To make sure that 2008-2009 wasn’t a fluke, I extended my analysis back each season in the La Russa years, again looking at the aggregate experience coming into that year by the seven that would become the busiest relievers.
“Leaders of the band” denote the team’s most experienced reliever while “Roadie” designate the one of the seven with the fewest career innings pitched coming into that season.

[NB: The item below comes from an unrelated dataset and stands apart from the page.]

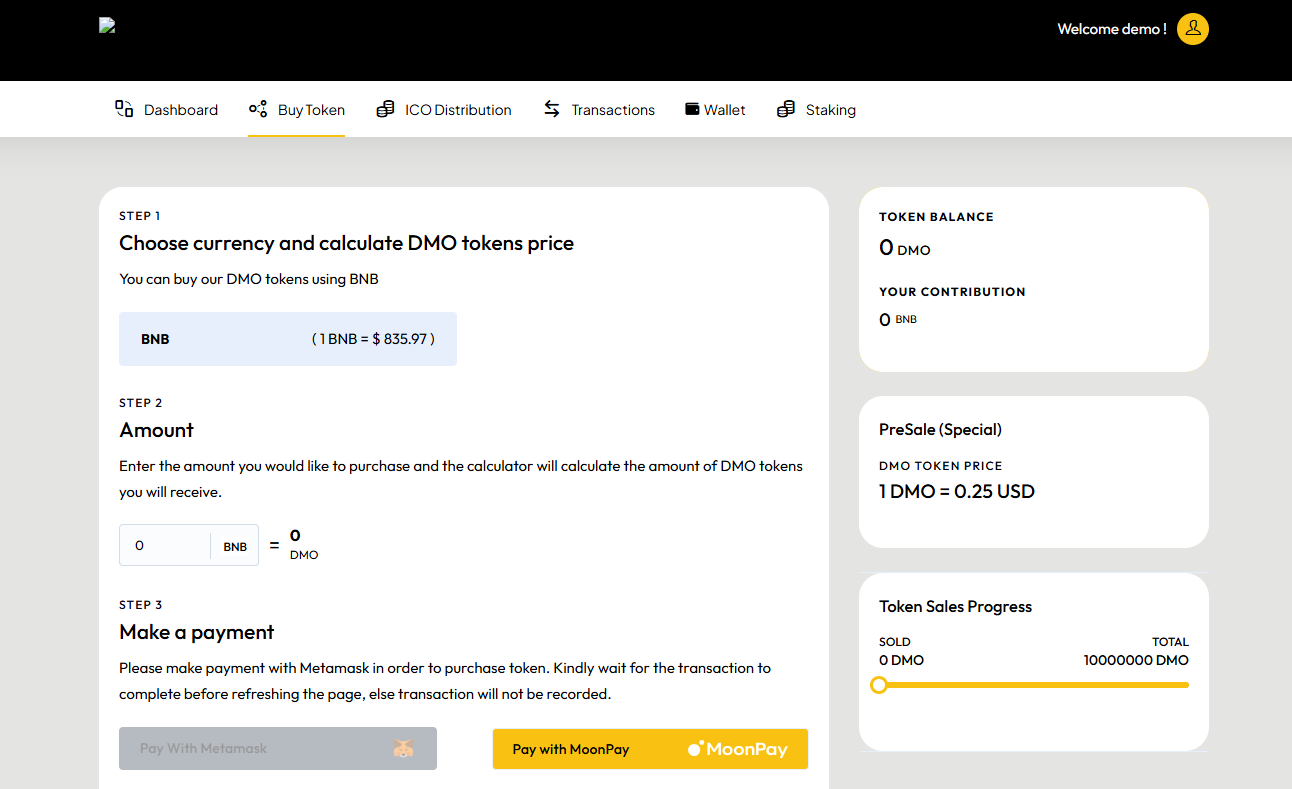Go to the Transactions tab
This screenshot has height=789, width=1292.
coord(612,110)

|Bullpen||Career IP||YTY||Leader of the band||IP||Roadie||IP|
|2009||1902.3||-2171||Ryan Franklin||1047.7||Jason Motte||11|
|2008||4073.3||1427||Ron Villone||1069.3||Kyle McClellan||0|
|2007||2646.3||1139.3||Ryan Franklin||888.7||Kelvin Jimenez||0|
|2006||1507||-2127.7||Jason Isringhausen||741||Adam Wainwright||2|
|2005||3634.7||9.7||Cal Eldred||1331||Brad Thompson||0|
|2004||3625||-855||Cal Eldred||1264||Kiko Calero||38.3|
|2003||4480||2209.3||Jeff Fassero||1738||Kiko Calero||0|
|2002||2270.7||527||Mike Timlin||698.7||Mike Crudale||0|
|2001||1743.7||-732.7||Mike Timlin||626||Mike Matthews||9.3|
|2000||2476.3||678||Heathcliff Slocumb||562.3||Gene Stechschulte||0|
|1999||1798.3||-108||Heathcliff Slocumb||500.3||Rich Croushore||54.3|
|1998||1906.3||-2044||Jeff Brantley||723.7||Rich Croushore||0|
|1997||3950.3||-2475.3||Dennis Eckersley||3193||Rigo Beltran||0|
|1996||6425.7||Dennis Eckersley||3133||Cory Bailey||23.7|
There’s a lot to consume here, but what jumps out at me first is the experience drain of 2171 innings from last year to this. That represents the pen’s biggest year-to-year decrease since 1997, Tony La Russa and Dave Duncan’s second season in St. Louis.
Surprisingly, “Frankie and the Teenagers”, aka the projected 2009 pen, isn’t the least experienced combo in recent Cardinals seasons, though.
That mark belongs to the group of 2006 relievers, ironically during what became the World Championship regular season. That year, beyond Jason Isringhausen and Braden Looper, the other five relievers each had fewer than 100 career innings on the big mound. The man who would become the post-season star, interim closer Adam Wainwright, had collected just six major league outs coming into the year.
That reminds us there is much more to the end game than just innings pitched.
It remains to be seen whether this summer Cardinals fans will be crying, “Why Do Fools Fall in Love?” about this 2009 version of “Frankie and the Teenagers” or whether they’ll be filling the aisles while touting them for a different Hall of Fame.
(As always, special thanks to Lee Sinins’ “Complete Baseball Encyclopedia”, a fast and efficient way to look at players’ partial careers and to answer a million other “what if?” questions, too!)